Document section:
The West Virginia Supreme Court of Appeals gets to the right result and overturns the lower court. But it goes through some unnecessary gyrations to get there. Since we've already thrown one literary criticism quote at you, we'll throw another. We reacted to the the court's analysis the way one wag reacted to a Henry James novel: it chewed more than it bit off. A "result" comes from a cause. If somebody would have taken hormone therapy whether or not the allegedly unfair or deceptive act took place, then the usage did not result from the unfair or deceptive act. What's hard about that?

But the court unnecessarily worries about how someone could rely on an omission and ends up deciding that reliance is required only where an "affirmative misrepresentation" is alleged. The court says that when "concealment, suppression or omission is alleged … proving reliance is an impossibility." Slip op. at 17. That's silly. If the plaintiff alleges an omission, then the plaintiff needs to allege -- and eventually prove -- that the plaintiff would have acted differently if the disclosure had been made. That’s standard warning/causation fare. It happens all the time in personal injury cases involving allegedly inadequate warnings. It’s what causation and reliance mean: did the defendant's alleged conduct make any difference? If it didn't, the plaintiff has no business complaining about such conduct.

What the exercise asks: Could you give the passage on the West Virginia ruling again from "But the court" up to and including "about such conduct.", replacing "plaintiff" with "claimant"?

Saved entries:
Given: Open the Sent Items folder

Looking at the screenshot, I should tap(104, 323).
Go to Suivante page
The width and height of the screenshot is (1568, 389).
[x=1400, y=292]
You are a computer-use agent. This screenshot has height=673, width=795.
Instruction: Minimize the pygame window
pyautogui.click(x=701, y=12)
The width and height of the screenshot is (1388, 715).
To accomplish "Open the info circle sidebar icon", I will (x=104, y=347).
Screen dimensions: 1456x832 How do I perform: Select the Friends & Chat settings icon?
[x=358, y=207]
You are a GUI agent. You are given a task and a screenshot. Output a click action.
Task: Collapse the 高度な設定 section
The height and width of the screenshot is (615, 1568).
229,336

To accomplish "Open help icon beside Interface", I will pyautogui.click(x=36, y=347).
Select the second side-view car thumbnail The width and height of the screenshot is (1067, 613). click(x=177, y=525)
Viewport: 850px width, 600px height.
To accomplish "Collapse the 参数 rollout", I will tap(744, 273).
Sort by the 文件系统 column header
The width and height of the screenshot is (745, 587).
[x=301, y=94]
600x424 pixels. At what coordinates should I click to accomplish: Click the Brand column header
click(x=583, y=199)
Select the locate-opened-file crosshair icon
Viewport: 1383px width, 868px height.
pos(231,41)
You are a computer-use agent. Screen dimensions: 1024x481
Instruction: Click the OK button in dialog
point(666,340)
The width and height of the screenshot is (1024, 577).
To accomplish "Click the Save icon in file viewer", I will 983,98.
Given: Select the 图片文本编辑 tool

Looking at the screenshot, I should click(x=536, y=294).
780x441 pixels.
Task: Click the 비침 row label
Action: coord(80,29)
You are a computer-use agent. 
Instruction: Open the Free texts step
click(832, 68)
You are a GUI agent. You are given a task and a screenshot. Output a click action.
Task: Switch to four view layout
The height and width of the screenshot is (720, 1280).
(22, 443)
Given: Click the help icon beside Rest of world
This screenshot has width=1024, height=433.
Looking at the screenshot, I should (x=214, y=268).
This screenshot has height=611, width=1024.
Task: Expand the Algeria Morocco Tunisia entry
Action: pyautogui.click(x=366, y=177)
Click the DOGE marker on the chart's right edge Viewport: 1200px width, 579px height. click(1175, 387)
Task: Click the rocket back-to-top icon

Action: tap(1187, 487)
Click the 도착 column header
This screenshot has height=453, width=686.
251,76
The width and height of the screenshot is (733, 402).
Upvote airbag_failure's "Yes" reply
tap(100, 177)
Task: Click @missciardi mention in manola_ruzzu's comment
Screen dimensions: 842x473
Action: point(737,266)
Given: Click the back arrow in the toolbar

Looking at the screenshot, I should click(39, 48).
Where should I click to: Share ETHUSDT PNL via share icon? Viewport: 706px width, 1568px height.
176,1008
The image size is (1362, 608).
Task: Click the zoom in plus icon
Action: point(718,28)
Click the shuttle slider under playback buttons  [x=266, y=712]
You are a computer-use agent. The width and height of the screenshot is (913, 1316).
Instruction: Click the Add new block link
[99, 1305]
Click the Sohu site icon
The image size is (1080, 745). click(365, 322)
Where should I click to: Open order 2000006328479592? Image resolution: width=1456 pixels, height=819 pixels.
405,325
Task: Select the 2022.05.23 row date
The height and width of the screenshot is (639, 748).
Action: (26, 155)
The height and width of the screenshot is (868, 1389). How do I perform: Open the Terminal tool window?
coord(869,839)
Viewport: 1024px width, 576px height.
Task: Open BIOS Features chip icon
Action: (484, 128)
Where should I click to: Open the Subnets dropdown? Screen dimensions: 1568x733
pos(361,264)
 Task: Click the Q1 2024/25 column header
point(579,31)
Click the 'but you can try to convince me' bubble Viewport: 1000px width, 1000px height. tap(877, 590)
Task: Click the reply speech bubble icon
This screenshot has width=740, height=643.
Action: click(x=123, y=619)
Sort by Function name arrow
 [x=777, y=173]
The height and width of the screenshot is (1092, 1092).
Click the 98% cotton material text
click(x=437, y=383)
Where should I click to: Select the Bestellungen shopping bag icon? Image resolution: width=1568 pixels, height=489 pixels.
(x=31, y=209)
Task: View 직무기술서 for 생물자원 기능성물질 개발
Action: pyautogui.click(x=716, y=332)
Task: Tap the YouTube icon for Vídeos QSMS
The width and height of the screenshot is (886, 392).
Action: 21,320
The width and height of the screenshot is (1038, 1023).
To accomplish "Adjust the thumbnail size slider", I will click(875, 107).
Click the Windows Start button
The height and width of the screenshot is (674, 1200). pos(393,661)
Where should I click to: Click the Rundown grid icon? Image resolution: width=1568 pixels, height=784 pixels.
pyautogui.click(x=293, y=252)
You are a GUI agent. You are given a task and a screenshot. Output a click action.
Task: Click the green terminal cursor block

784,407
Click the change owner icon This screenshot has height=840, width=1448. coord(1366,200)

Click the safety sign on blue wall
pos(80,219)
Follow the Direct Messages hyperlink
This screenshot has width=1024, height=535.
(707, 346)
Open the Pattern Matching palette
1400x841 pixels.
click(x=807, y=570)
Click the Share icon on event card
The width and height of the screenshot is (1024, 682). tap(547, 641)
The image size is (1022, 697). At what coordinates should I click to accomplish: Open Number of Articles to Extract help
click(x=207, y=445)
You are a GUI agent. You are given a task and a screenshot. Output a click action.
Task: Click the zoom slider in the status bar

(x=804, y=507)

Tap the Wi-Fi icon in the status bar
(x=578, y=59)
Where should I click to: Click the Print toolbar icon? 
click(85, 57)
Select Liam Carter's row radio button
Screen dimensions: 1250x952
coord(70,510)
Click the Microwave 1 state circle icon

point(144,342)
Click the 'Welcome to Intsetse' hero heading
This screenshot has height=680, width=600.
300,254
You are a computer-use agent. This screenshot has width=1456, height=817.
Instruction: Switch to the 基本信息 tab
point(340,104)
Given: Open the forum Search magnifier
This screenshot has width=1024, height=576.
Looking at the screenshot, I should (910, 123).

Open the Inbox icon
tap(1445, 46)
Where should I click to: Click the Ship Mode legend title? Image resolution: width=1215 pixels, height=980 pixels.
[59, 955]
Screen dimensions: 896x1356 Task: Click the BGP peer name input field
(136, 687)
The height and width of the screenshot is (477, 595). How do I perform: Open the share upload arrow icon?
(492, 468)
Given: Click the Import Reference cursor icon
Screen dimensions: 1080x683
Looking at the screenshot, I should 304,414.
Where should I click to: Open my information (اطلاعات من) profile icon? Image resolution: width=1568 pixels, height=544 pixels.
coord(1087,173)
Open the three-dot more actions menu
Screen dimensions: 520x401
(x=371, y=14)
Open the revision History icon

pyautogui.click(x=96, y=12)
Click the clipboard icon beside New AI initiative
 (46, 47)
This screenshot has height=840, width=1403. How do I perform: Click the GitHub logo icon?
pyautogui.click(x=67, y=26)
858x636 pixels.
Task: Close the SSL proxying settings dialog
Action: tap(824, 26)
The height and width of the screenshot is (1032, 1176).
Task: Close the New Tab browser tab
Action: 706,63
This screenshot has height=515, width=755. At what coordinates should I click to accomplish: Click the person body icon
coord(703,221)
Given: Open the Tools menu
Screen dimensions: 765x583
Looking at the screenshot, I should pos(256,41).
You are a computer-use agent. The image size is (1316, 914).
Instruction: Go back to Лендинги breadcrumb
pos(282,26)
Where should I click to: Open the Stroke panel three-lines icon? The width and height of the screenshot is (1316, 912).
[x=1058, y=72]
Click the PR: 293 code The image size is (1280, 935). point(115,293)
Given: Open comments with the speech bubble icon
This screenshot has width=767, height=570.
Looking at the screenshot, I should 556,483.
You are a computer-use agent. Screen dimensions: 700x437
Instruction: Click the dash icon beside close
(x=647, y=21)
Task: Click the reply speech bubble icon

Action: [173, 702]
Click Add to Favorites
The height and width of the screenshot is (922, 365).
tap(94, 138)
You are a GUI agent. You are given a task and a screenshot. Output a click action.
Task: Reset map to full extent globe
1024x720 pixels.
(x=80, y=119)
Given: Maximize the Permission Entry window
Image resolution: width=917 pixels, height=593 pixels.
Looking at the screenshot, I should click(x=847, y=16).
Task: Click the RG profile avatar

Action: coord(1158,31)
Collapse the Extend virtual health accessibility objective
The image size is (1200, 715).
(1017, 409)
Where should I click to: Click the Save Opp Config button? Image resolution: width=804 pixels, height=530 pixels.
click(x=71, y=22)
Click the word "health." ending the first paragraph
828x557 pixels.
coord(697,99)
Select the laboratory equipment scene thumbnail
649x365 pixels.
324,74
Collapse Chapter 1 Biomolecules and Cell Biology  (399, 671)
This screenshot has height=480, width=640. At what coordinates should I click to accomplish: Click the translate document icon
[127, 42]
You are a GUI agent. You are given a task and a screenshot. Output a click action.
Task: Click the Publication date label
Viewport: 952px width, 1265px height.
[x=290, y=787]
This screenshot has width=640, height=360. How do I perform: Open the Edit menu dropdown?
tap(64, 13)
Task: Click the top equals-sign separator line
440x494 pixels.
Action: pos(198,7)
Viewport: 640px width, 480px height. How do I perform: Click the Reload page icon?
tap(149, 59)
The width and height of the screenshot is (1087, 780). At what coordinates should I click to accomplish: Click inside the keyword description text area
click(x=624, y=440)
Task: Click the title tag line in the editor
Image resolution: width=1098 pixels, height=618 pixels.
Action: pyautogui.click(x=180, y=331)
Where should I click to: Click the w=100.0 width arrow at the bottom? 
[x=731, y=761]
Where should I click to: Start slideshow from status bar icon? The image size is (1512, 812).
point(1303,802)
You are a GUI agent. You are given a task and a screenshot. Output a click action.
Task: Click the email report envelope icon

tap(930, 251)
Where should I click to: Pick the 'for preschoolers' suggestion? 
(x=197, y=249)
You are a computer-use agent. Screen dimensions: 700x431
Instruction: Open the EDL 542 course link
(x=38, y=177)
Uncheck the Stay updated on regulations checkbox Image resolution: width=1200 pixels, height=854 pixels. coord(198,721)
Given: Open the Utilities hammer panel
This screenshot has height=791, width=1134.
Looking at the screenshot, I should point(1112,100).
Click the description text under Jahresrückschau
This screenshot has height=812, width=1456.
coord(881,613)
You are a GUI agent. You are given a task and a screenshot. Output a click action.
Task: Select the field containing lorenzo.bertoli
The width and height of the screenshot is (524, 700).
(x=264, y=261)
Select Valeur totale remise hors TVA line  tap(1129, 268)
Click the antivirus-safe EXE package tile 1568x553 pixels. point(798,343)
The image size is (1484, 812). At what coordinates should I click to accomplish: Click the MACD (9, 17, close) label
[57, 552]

Output for this task:
But the court unnecessarily worries about how someone could rely on an omission and ends up deciding that reliance is required only where an "affirmative misrepresentation" is alleged. The court says that when "concealment, suppression or omission is alleged … proving reliance is an impossibility." Slip op. at 17. That's silly. If the claimant alleges an omission, then the claimant needs to allege -- and eventually prove -- that the claimant would have acted differently if the disclosure had been made. That’s standard warning/causation fare. It happens all the time in personal injury cases involving allegedly inadequate warnings. It’s what causation and reliance mean: did the defendant's alleged conduct make any difference? If it didn't, the claimant has no business complaining about such conduct.